(WHAT IS BEING ASKED)
Give all of the records again. Match them exactly.

Stored records:

_ _ _ _ _ _ _

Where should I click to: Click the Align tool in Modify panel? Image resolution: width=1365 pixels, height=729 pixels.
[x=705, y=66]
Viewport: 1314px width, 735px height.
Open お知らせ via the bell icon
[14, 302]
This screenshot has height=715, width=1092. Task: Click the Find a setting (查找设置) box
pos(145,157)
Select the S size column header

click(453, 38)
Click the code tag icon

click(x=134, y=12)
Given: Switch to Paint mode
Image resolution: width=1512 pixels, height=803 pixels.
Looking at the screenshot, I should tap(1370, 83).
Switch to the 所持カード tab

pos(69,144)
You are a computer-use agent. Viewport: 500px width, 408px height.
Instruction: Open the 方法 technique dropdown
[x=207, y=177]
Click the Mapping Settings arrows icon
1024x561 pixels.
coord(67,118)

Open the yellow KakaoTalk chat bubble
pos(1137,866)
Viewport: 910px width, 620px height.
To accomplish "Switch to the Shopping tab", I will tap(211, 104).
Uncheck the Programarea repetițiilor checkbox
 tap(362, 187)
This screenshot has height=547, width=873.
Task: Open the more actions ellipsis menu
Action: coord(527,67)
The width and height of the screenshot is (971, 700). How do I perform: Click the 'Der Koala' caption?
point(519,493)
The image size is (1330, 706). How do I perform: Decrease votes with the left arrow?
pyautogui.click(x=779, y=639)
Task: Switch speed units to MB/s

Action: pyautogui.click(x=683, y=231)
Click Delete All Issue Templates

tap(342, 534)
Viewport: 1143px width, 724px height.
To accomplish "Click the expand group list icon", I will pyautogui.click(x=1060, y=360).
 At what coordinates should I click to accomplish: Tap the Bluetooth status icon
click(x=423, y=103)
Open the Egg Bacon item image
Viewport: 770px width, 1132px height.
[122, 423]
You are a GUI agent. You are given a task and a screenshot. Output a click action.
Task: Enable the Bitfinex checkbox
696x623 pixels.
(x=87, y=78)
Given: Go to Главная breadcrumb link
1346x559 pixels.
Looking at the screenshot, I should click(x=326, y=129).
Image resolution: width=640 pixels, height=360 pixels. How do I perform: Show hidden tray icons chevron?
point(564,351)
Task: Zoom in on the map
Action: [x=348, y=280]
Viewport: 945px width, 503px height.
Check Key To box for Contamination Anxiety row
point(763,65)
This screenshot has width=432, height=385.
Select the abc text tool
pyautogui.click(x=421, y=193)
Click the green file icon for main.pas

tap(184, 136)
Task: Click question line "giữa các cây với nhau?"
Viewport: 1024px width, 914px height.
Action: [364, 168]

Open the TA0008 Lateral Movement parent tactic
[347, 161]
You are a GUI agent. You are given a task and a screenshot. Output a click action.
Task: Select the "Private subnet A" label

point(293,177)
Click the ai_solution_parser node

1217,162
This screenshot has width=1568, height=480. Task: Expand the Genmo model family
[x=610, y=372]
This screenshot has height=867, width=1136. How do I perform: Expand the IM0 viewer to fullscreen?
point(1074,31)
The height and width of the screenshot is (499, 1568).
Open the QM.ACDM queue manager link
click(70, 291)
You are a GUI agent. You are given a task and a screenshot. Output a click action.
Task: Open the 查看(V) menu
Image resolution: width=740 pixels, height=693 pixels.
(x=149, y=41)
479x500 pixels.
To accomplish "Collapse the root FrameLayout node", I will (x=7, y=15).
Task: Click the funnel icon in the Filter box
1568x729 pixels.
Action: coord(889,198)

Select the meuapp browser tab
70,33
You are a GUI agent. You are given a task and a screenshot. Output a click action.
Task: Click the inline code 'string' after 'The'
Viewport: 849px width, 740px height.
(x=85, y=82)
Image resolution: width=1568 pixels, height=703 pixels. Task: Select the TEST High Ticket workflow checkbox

_ _ _ _ _ _ _

(REPLY)
Where should I click to: Click the Align tool in Modify panel? Image resolution: width=1365 pixels, height=729 pixels.
[x=705, y=66]
Viewport: 1314px width, 735px height.
Open お知らせ via the bell icon
[14, 302]
This screenshot has height=715, width=1092. Task: Click the Find a setting (查找设置) box
pos(145,157)
Select the S size column header

click(453, 38)
Click the code tag icon

click(x=134, y=12)
Given: Switch to Paint mode
Image resolution: width=1512 pixels, height=803 pixels.
Looking at the screenshot, I should tap(1370, 83).
Switch to the 所持カード tab

pos(69,144)
You are a computer-use agent. Viewport: 500px width, 408px height.
Instruction: Open the 方法 technique dropdown
[x=207, y=177]
Click the Mapping Settings arrows icon
1024x561 pixels.
coord(67,118)

Open the yellow KakaoTalk chat bubble
pos(1137,866)
Viewport: 910px width, 620px height.
To accomplish "Switch to the Shopping tab", I will tap(211, 104).
Uncheck the Programarea repetițiilor checkbox
 tap(362, 187)
This screenshot has height=547, width=873.
Task: Open the more actions ellipsis menu
Action: coord(527,67)
The width and height of the screenshot is (971, 700). How do I perform: Click the 'Der Koala' caption?
point(519,493)
The image size is (1330, 706). How do I perform: Decrease votes with the left arrow?
pyautogui.click(x=779, y=639)
Task: Switch speed units to MB/s

Action: pyautogui.click(x=683, y=231)
Click Delete All Issue Templates

tap(342, 534)
Viewport: 1143px width, 724px height.
To accomplish "Click the expand group list icon", I will pyautogui.click(x=1060, y=360).
 At what coordinates should I click to accomplish: Tap the Bluetooth status icon
click(x=423, y=103)
Open the Egg Bacon item image
Viewport: 770px width, 1132px height.
[122, 423]
You are a GUI agent. You are given a task and a screenshot. Output a click action.
Task: Enable the Bitfinex checkbox
696x623 pixels.
(x=87, y=78)
Given: Go to Главная breadcrumb link
1346x559 pixels.
Looking at the screenshot, I should click(x=326, y=129).
Image resolution: width=640 pixels, height=360 pixels. How do I perform: Show hidden tray icons chevron?
point(564,351)
Task: Zoom in on the map
Action: [x=348, y=280]
Viewport: 945px width, 503px height.
Check Key To box for Contamination Anxiety row
point(763,65)
This screenshot has width=432, height=385.
Select the abc text tool
pyautogui.click(x=421, y=193)
Click the green file icon for main.pas

tap(184, 136)
Task: Click question line "giữa các cây với nhau?"
Viewport: 1024px width, 914px height.
Action: [364, 168]

Open the TA0008 Lateral Movement parent tactic
[347, 161]
You are a GUI agent. You are given a task and a screenshot. Output a click action.
Task: Select the "Private subnet A" label

point(293,177)
Click the ai_solution_parser node

1217,162
This screenshot has width=1568, height=480. Task: Expand the Genmo model family
[x=610, y=372]
This screenshot has height=867, width=1136. How do I perform: Expand the IM0 viewer to fullscreen?
point(1074,31)
The height and width of the screenshot is (499, 1568).
Open the QM.ACDM queue manager link
click(70, 291)
You are a GUI agent. You are given a task and a screenshot. Output a click action.
Task: Open the 查看(V) menu
Image resolution: width=740 pixels, height=693 pixels.
(x=149, y=41)
479x500 pixels.
To accomplish "Collapse the root FrameLayout node", I will (x=7, y=15).
Task: Click the funnel icon in the Filter box
1568x729 pixels.
Action: coord(889,198)

Select the meuapp browser tab
70,33
You are a GUI agent. You are given a task and a screenshot. Output a click action.
Task: Click the inline code 'string' after 'The'
Viewport: 849px width, 740px height.
(x=85, y=82)
Image resolution: width=1568 pixels, height=703 pixels. Task: Select the TEST High Ticket workflow checkbox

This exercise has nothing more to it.